» Your instructions: Swap "manufacturers" for "drugmakers" in the article on CVS drug spending between "CVS is continuing" and "provide more detail.", inclusive, and give that stretch again.

--- Excerpted passage Enclosed Below ---

Drug Spending Slowed in 2015 After Discounts, CVS Health Saysby
After rebates, costs only rose 5 percent for CVS drug plans
Benefit manager aiming to cut costs on Valeant toe fungus drug
CVS Health Corp. said drug costs for its plans grew a modest 5 percent in 2015, far less than the 11.8 spending growth rate from a year before.
The company, which manages drug benefit plans for more than 75 million Americans, was able to keep costs down in 2015 by negotiating discounts from big manufacturers and carefully managing its list of covered drugs, CVS’s Chief Medical Officer Troyen Brennan said in an interview Monday. The company also put restrictions on some high-priced drugs, a step that helped keep costs from growing by double digits last year, he said.
Last year’s biggest driver of spending increases was across-the-board list price hikes for a variety of brand-name drugs, Brennan said. “Most pharmaceutical manufacturers have built inflation into what they do,” he said. “We see it for little-known drugs” as well as major brand-name medications, he said.
CVS’s spending for hepatitis C drugs was roughly flat over the course of the year, which helped keep costs in check, Brennan said. While more patients used the drugs, there were also bigger discounts, he said. In early 2015, CVS made a deal with Gilead Sciences Inc. to cover its hepatitis drugs Harvoni and Sovaldi, rather than a competitor, in order to get the lowest possible net price.
The company put another check on 2015 costs when it stopped covering many expensive, unproven compounded pain drugs, Brennan said. Spending on those drugs has plummeted, he said.
CVS is continuing to talk to other hepatitis C drug manufacturers, including Merck & Co., whose new hepatitis C drug, Zepatier, has a $54,600 list price for a 12-week regimen. That’s 42 percent lower than the list price of rival Gilead’s Harvoni, at $94,500. Drugmakers typically offer discounts and rebates to payers that lower the actual cost from the list price.
“We are busy talking with all the manufacturers trying to decide what the best possible course of action is for our clients,” Brennan said, when asked whether his company would favorably cover Merck’s new hepatitis drug. “Competition is always good.” He wouldn’t provide more detail.

--- End of Enclosed Excerpted passage ---
--- Study material Enclosed Below ---

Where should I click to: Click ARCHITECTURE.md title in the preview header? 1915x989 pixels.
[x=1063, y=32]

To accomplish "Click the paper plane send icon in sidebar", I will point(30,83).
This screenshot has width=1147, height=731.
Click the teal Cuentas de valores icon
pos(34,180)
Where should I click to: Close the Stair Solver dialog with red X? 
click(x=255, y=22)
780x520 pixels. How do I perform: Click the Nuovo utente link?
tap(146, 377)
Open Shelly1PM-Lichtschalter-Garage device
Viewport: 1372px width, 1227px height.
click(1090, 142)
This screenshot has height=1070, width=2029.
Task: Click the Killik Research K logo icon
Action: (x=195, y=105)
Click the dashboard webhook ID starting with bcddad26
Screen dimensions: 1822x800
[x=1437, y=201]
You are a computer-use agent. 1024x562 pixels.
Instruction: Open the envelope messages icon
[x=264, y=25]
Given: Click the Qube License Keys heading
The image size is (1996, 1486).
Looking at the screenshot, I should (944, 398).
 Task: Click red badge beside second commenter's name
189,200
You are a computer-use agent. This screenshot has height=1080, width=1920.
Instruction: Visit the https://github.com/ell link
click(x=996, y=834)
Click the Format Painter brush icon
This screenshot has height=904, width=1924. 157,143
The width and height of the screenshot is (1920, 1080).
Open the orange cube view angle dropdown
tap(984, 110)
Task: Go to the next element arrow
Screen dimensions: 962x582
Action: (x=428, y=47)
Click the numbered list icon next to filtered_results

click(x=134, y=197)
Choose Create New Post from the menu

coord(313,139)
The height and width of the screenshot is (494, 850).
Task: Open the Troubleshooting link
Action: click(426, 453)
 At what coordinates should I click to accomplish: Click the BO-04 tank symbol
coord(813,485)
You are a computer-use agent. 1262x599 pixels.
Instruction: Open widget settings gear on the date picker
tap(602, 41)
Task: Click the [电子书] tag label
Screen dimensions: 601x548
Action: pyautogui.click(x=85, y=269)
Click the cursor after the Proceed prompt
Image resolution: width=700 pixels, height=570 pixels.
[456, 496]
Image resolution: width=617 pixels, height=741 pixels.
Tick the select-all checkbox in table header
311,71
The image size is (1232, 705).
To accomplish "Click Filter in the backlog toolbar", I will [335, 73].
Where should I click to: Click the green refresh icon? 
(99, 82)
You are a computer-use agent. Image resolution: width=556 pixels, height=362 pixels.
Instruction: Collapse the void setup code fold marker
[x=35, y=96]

--- End of Enclosed Study material ---

» Response area:
CVS is continuing to talk to other hepatitis C drug drugmakers, including Merck & Co., whose new hepatitis C drug, Zepatier, has a $54,600 list price for a 12-week regimen. That’s 42 percent lower than the list price of rival Gilead’s Harvoni, at $94,500. Drugmakers typically offer discounts and rebates to payers that lower the actual cost from the list price.
“We are busy talking with all the drugmakers trying to decide what the best possible course of action is for our clients,” Brennan said, when asked whether his company would favorably cover Merck’s new hepatitis drug. “Competition is always good.” He wouldn’t provide more detail.